Policymakers have been making the case that more supply is a better check on housing costs than rent stabilization. May apartment rental data backs up that narrative.
Rents ticked up modestly last month, the fifth consecutive month of sequential growth. But May’s reading was the lowest for that month since 2010, according to apartment data company RealPage. A more benign increase signals that new apartment deliveries are doing exactly what housing advocates predict: restraining rent growth when demand could otherwise push costs higher.
“The market’s ability to generate some demand despite macroeconomic pressures and while simultaneously working to absorb the largest block of new apartment supply since 40-plus years shouldn’t go understated,” Carl Whitaker, chief economist at RealPage, wrote in an analysis.
The data makes a case for more building, which also makes a case for zoning, entitling and permitting more new construction. Some cities and states, however, have responded to rising rents with a competing instinct: cap what landlords can charge.
Evidence suggests that the tradeoff comes at a cost.
Building boom subsiding
The country has absorbed roughly 1.5 million new market-rate multifamily units since early 2023. Developers are still delivering, even if at a slower pace than two years ago.
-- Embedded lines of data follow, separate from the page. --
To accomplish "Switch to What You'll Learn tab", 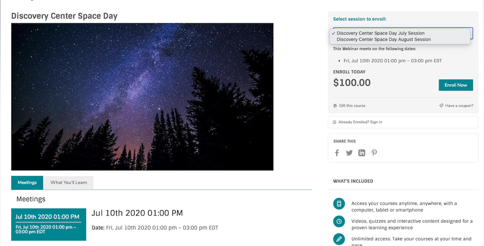I will tap(69, 183).
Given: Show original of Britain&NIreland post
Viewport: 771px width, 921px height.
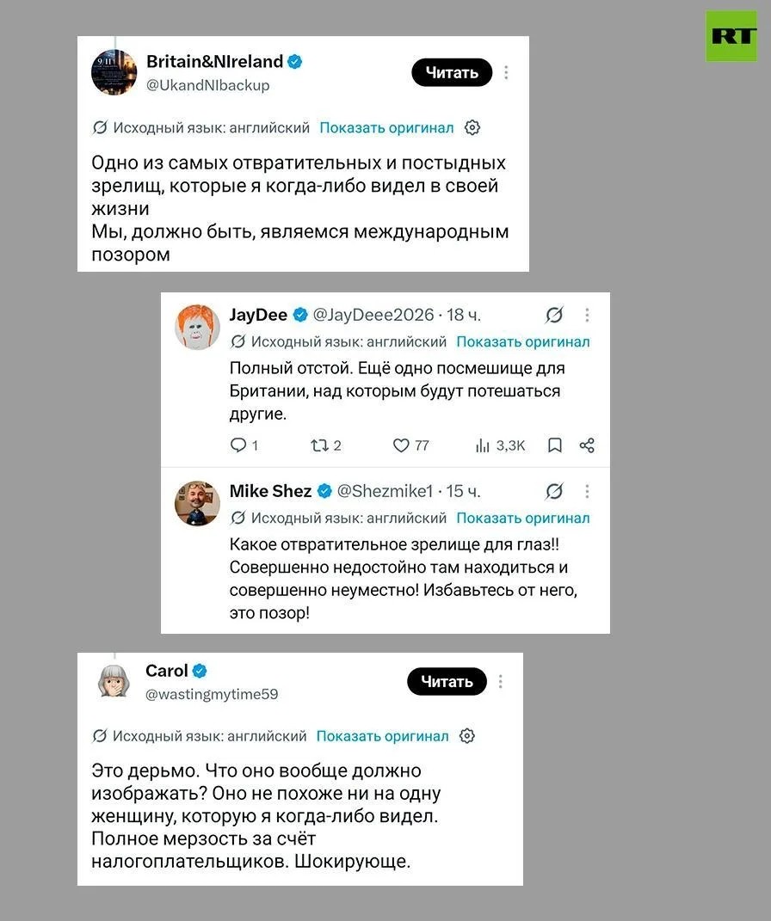Looking at the screenshot, I should coord(386,128).
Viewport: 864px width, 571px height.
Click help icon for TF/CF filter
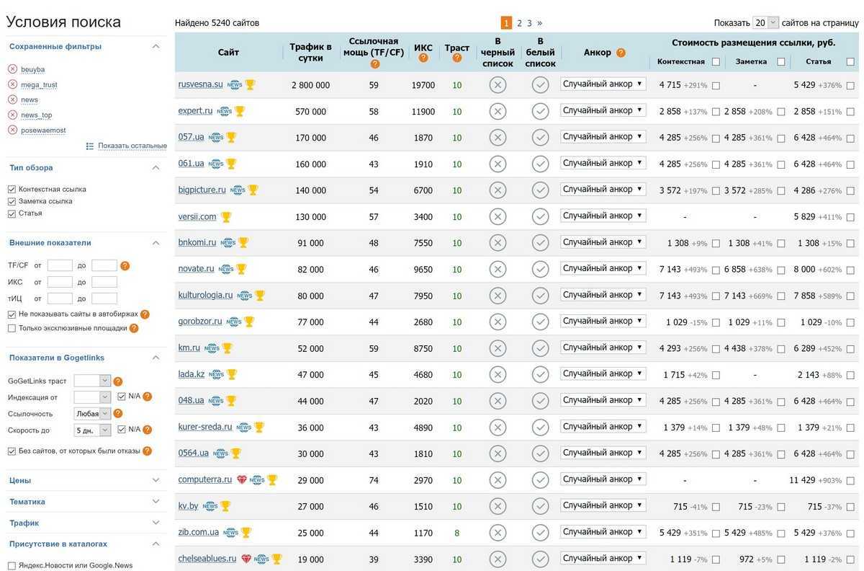point(125,265)
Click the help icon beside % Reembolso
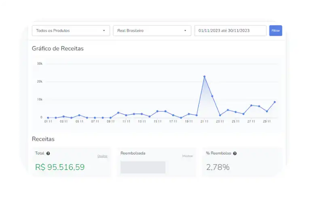309x197 pixels. tap(235, 154)
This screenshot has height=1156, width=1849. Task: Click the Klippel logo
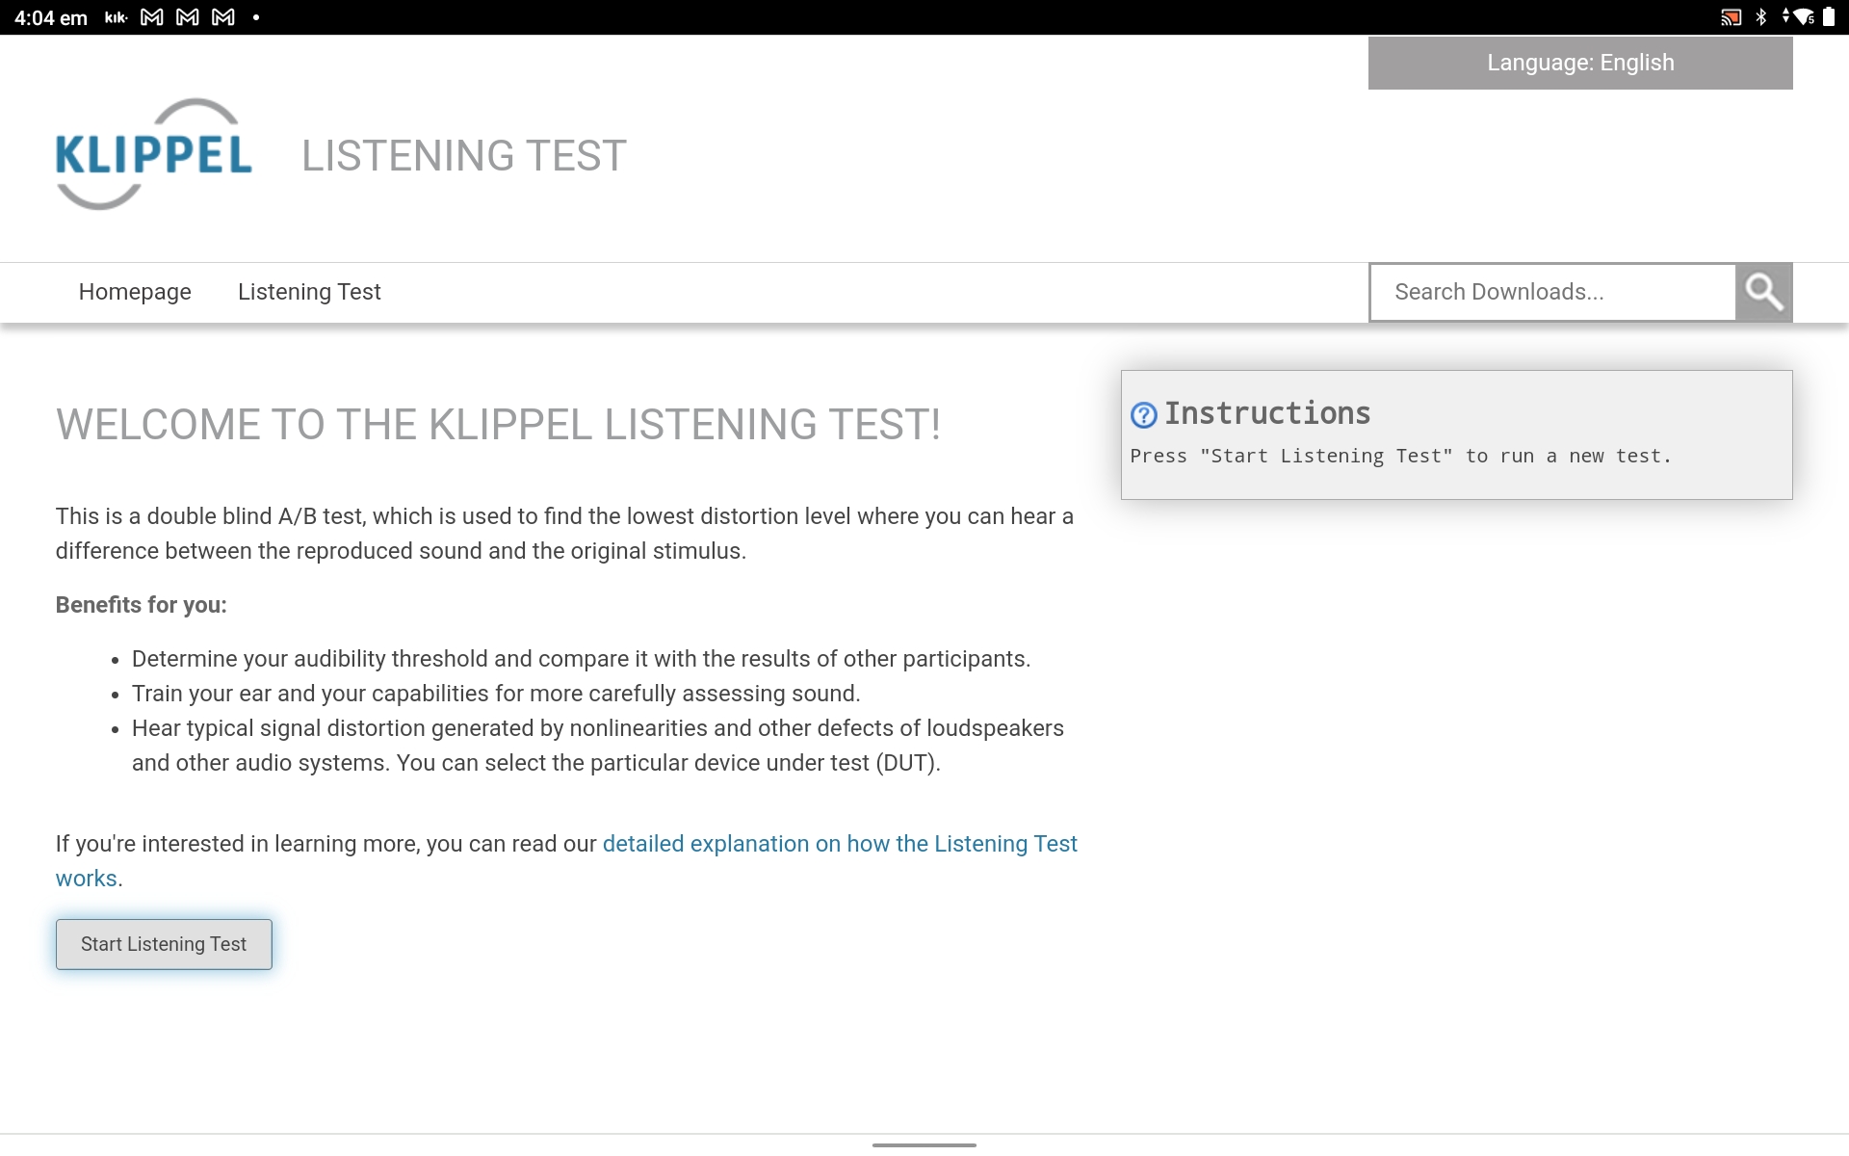click(x=154, y=154)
But the pipeline of new projects coming online is shrinking fast. Construction has dropped more than 50% from its early 2023 peak. That slowdown sets up a potential supply crunch, one that could flip the tenant-friendly market into landlord rent pressure.
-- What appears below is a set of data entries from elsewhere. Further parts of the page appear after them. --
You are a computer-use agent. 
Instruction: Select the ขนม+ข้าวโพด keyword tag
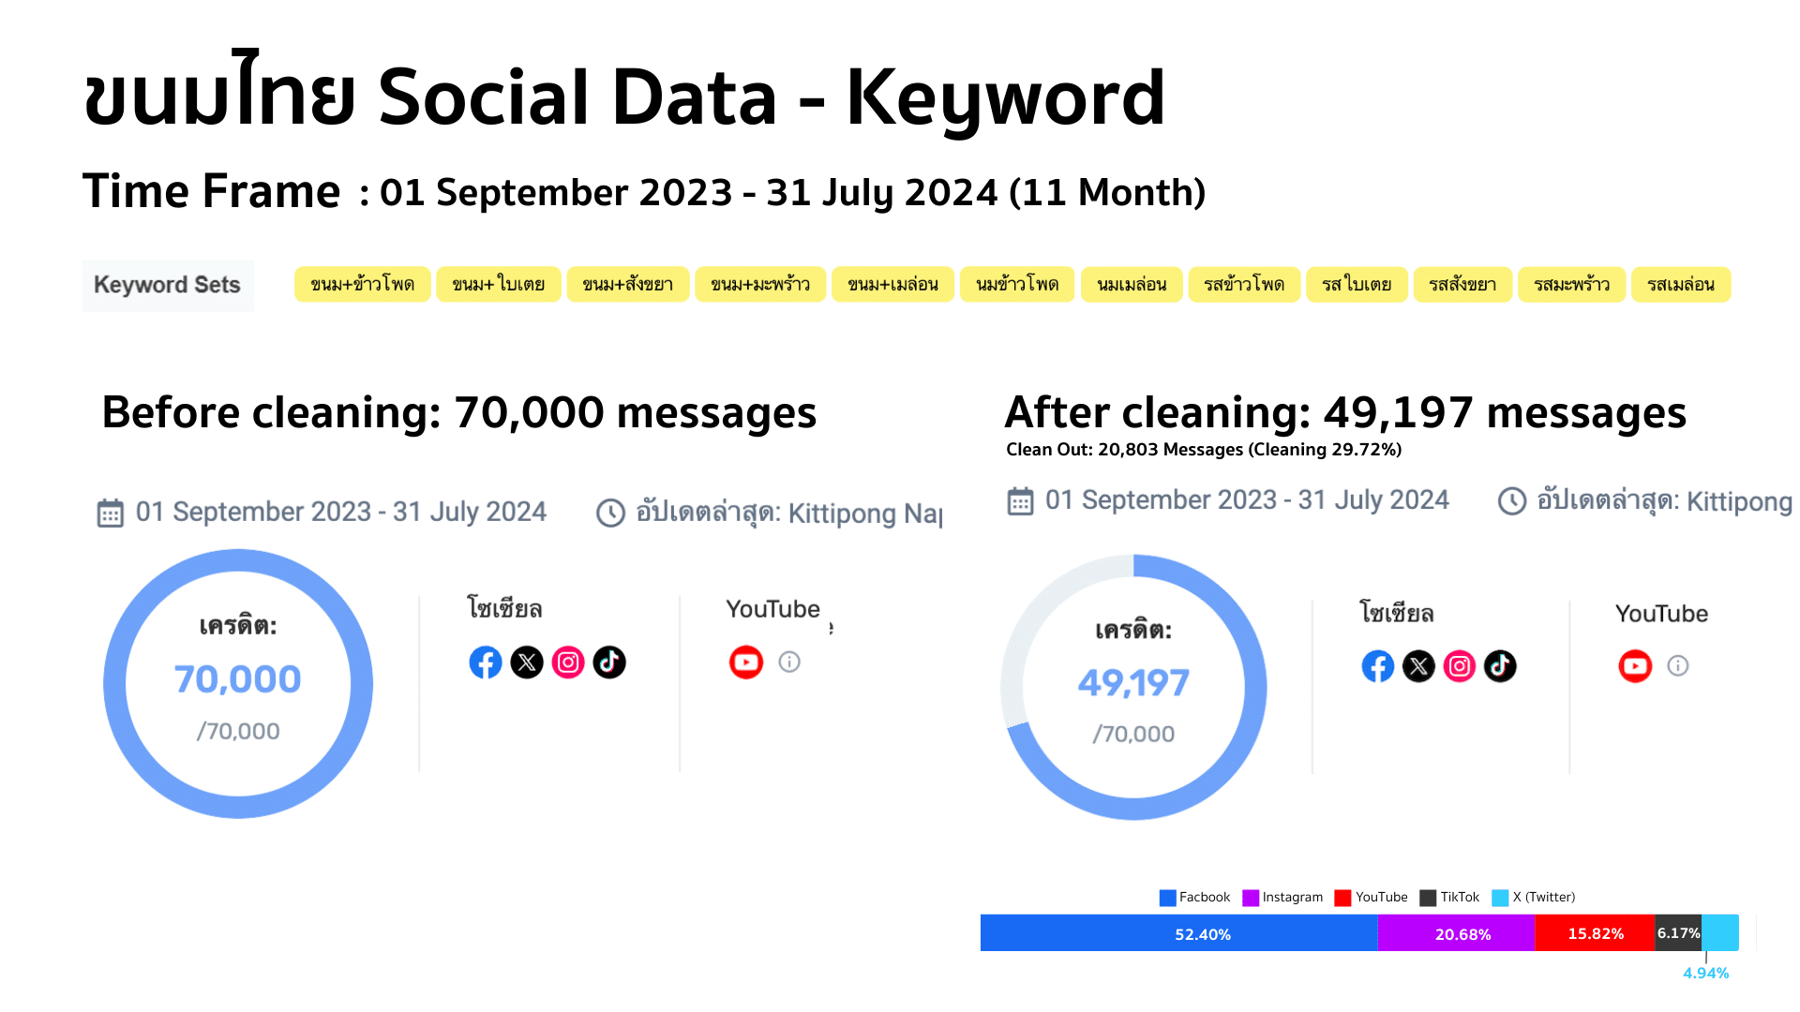point(363,285)
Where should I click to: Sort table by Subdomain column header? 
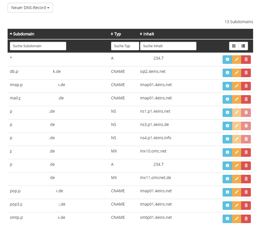coord(23,34)
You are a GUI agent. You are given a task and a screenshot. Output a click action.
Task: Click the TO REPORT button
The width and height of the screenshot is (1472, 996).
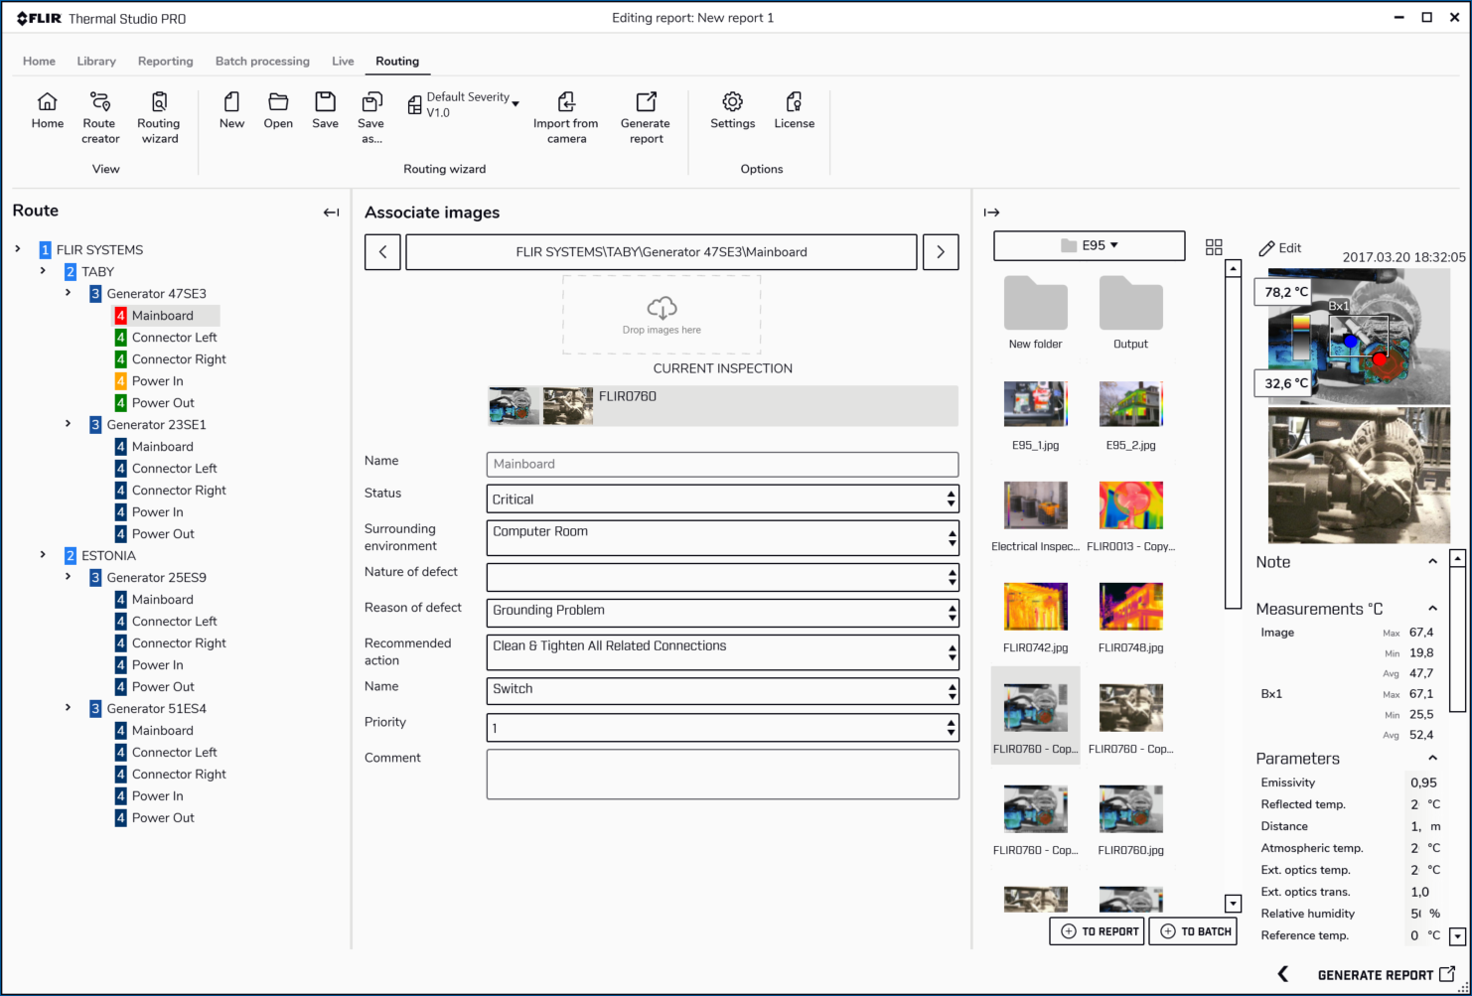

Demand has held up despite a shaky economy and sluggish job growth. Lease retention is near record highs, and renters are spending a below-average share of income on rent.
“Deeper underlying demand stats indicate a sturdy foundation for demand, all the while supply continues to normalize,” Whitaker said.
Whitaker is cautious about what lies ahead. “Moving into the second half of 2026, the range of possible outcomes is large,” he wrote, noting that the labor market is showing early signs of stabilization but could use a boost.
The question is what happens when supply normalization tips into a shortage. Housing policy reformers argue that streamlining permitting, loosening zoning restrictions and fast-tracking approvals can sustain the delivery pipeline even as construction starts fall. A growing number of states have enacted laws to narrow the gap between project approval and completion.
Austin, Texas, has become a shining national example of what happens when laws are changed to ease the construction of more housing. The Texas capital has led the country in rent price decline.
Rent stabilization challenges
A Minneapolis Federal Reserve analysis offers a cautionary case from St. Paul, Minnesota. The city adopted rent stabilization in 2021 and watched multifamily permits plunge from more than 2,000 annually to 357 in 2025. One developer told Minneapolis Fed researchers the stabilization policy had a “chilling effect” on the housing market, discouraging new development.
After St. Paul amended its ordinance last year to permanently exempt new construction, developers began re-engaging with stalled projects. Housing experts also cite rent stabilization’s drag on new apartment construction in Montgomery County, Maryland.
Both cases reinforce a central tension and policy paradox: artificially protecting current renters from rent increases can discourage the supply needed to price future renters into the market.
Rent stabilization efforts continue despite the evidence. Providence, Rhode Island’s mayor vetoed a rent stabilization ordinance in May. The city council failed to override the veto, but the mayor faces a primary challenge from a lawmaker promising to institute it.
Massachusetts voters will decide in November whether to reinstate rent control, which was eliminated in the 1990s after roughly two decades of falling short of its goals.
“With operating costs rising and rent increases constrained, the per-unit sales price of apartments has fallen,” the Minneapolis Fed economists wrote. “With lower market valuation for multifamily properties, homeowners are paying a larger share of the property tax levy.”
Jay Parsons, a rental housing economist, wrote on LinkedIn that the finding presents a “huge problem” for Massachusetts voters and anyone else weighing rent stabilization.
“If you want to improve affordability, do the one thing everyone agrees on: build more housing,” Parsons wrote.